> Records from a dataset

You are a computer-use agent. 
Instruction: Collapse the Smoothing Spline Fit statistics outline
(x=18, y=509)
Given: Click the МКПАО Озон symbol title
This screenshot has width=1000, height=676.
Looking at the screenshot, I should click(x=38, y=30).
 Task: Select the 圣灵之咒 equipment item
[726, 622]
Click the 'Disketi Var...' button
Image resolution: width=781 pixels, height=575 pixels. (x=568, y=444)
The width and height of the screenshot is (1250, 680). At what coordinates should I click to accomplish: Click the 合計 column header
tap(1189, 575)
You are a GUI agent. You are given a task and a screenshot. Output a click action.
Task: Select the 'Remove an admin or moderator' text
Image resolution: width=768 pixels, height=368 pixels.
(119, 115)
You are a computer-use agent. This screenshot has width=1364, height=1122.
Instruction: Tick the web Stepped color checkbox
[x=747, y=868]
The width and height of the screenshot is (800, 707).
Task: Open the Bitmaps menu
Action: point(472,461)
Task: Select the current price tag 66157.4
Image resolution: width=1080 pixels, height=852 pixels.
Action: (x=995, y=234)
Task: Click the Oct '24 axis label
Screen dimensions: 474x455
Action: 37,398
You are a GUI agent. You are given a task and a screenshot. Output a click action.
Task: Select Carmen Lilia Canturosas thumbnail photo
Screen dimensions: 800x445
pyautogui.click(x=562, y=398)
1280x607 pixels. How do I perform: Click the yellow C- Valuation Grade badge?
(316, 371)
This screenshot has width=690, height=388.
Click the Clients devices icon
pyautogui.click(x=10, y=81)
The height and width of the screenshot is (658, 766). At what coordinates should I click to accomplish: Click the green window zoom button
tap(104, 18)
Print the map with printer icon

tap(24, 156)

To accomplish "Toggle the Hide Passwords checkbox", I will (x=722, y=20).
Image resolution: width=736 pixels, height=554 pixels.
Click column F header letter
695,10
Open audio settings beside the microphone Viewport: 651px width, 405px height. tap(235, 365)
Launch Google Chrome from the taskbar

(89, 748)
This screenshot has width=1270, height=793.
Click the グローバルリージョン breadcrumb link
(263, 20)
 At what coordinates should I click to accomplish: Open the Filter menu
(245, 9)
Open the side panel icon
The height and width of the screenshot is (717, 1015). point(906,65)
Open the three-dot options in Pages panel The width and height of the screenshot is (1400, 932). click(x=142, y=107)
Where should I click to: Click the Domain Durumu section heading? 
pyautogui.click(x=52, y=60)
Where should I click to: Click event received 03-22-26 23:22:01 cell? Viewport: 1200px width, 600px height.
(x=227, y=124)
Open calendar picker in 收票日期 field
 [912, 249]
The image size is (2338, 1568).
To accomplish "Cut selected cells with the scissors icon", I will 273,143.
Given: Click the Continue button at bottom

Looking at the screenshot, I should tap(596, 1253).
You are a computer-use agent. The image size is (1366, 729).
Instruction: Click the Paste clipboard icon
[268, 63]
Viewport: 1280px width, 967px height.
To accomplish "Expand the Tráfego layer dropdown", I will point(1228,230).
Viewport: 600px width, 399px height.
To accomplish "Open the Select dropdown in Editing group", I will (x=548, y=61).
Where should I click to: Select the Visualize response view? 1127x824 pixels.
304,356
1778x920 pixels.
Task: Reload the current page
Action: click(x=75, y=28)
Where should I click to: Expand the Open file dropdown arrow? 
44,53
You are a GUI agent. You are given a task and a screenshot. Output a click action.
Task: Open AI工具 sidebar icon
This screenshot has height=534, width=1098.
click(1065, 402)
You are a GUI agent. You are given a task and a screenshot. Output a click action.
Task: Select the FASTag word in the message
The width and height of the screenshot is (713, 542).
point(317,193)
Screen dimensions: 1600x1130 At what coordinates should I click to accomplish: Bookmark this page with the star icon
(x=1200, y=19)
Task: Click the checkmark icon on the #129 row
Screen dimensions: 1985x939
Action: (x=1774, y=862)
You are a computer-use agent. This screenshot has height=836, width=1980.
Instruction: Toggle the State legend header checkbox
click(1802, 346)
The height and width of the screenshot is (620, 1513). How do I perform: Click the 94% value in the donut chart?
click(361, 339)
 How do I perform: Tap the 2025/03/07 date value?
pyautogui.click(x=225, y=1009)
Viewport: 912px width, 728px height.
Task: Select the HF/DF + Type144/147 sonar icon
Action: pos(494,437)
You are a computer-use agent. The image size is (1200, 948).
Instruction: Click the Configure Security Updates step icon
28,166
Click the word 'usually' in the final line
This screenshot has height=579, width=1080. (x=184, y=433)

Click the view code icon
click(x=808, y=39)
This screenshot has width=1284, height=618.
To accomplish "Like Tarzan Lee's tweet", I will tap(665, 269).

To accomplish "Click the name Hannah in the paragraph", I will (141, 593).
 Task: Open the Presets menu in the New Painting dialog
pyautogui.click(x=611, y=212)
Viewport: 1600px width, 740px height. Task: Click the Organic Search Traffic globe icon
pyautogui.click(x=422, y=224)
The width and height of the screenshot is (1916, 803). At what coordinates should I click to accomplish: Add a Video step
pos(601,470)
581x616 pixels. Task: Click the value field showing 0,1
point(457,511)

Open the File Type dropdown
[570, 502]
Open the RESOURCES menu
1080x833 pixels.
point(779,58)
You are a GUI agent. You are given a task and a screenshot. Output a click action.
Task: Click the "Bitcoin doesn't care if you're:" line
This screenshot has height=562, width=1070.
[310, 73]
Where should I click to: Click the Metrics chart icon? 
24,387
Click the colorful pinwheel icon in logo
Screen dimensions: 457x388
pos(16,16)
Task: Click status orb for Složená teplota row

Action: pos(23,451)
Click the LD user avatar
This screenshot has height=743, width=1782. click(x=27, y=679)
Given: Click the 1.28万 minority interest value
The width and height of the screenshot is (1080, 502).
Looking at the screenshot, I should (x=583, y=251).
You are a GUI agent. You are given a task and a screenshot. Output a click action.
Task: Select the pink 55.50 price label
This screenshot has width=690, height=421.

> Work instructions
Taking the entries above, print exactly the lines starting at the line with "Where should I click to: Click event" and ending at the line with "Task: Open AI工具 sidebar icon", both included.

> Your solution
Where should I click to: Click event received 03-22-26 23:22:01 cell? Viewport: 1200px width, 600px height.
(x=227, y=124)
Open calendar picker in 收票日期 field
 [912, 249]
The image size is (2338, 1568).
To accomplish "Cut selected cells with the scissors icon", I will 273,143.
Given: Click the Continue button at bottom

Looking at the screenshot, I should tap(596, 1253).
You are a computer-use agent. The image size is (1366, 729).
Instruction: Click the Paste clipboard icon
[268, 63]
Viewport: 1280px width, 967px height.
To accomplish "Expand the Tráfego layer dropdown", I will point(1228,230).
Viewport: 600px width, 399px height.
To accomplish "Open the Select dropdown in Editing group", I will (x=548, y=61).
Where should I click to: Select the Visualize response view? 1127x824 pixels.
304,356
1778x920 pixels.
Task: Reload the current page
Action: click(x=75, y=28)
Where should I click to: Expand the Open file dropdown arrow? 
44,53
You are a GUI agent. You are given a task and a screenshot. Output a click action.
Task: Open AI工具 sidebar icon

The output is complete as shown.